One to Many table relationship pre-processing

jdemp0913 · May 21, 2019, 1:15pm

We have a use case where we need to query and join two database tables in a 1-to-many relationship and upload and index those documents (records) to ElasticSearch every 3 minutes for use by a Kibana dashboard.

The total number of documents (records) that need to be indexed is ~240,000 every three minutes.

My question is:

Where is the best place to do this join pre-processing? In Logstash using a jdbc plug-in or in a c# application that does the query, join and converts the result set to JSON and then uses NEXT to bulk upload the JSON to ElasticSearch.

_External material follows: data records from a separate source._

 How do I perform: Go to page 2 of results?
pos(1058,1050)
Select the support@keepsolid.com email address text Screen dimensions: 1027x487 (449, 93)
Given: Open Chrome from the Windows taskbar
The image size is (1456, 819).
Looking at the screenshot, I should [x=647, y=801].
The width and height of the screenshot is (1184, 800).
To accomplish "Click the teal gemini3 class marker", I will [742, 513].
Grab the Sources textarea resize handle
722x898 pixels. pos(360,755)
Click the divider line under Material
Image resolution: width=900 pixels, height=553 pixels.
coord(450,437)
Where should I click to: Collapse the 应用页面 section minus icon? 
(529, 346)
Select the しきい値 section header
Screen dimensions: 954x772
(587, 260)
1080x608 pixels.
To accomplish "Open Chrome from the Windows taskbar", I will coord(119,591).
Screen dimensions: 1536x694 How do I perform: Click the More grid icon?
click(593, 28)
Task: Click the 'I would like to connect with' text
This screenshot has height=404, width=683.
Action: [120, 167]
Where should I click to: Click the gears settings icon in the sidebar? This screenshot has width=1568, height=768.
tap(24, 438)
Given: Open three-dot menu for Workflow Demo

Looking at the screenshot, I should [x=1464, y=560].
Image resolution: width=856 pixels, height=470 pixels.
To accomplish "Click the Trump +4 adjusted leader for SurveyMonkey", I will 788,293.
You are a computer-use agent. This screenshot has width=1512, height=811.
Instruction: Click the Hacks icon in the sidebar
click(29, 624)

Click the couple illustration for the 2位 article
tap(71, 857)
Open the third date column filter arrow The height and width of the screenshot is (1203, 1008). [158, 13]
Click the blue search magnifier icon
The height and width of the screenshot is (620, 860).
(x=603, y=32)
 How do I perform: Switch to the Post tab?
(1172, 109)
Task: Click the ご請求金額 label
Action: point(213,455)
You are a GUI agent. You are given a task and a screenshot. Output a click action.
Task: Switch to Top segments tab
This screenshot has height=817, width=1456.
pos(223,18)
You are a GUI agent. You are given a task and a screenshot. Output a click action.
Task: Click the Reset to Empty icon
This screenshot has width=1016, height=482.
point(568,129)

Mark_Harwood · May 21, 2019, 2:01pm

Hi John,
If you share a common field e.g. "customer_id" one way to do an efficient join purely in elasticsearch is using a sorted scroll across 2 indices e.g:

DELETE customers
POST customers/_doc/_bulk
{"index":{}}
{"customer_id": 1,"name": "Fred"}
{"index":{}}
{"customer_id": 2,"name": "Jim"}

DELETE orders
POST orders/_doc/_bulk
{"index":{}}
{"customer_id": 1,"order_value": 11}
{"index":{}}
{"customer_id": 2,"order_value": 22}
{"index":{}}
{"customer_id": 1,"order_value": 111}

POST customers,orders/_search?scroll=1m
{
  "sort": [
	{
	  "customer_id": {
		"order": "desc"
	  }
	}
  ]
}

A bespoke client script would process this stream, fusing docs that share a common customer_id into a single document which can then be added using a bulk index operation.

jdemp0913 · May 21, 2019, 8:57pm

Hi Mark, Thank you for your response. I have to admit I am new to Elastic Search, so I apologize in advance for any silly statements/questions.

Yes, I have a common field.

Using your example, what I am trying to do is combine 10,000 customers who have 25 orders each for a total of about 250,000 records (documents). The data currently exists in two database tables which is queried every three minutes. I need to refresh (re-index) all 250,000 records every 3 minutes (or shorter if possible), because the data in the orders is changing.

I am looking for the best way to bulk upload this data to ElasticSearch.

I do not know how to

Mark_Harwood · May 21, 2019, 9:13pm

It will probably involve writing some code using your favourite choice of language. We have client side libraries for a wide variety of languages that will call the apis I mentioned

jdemp0913 · May 21, 2019, 9:26pm

Right, I am currently using .Net (NEST) and c# and am having some good initial results. You have confirmed what I have believed to be true. Thanks.

system · June 18, 2019, 9:26pm

This topic was automatically closed 28 days after the last reply. New replies are no longer allowed.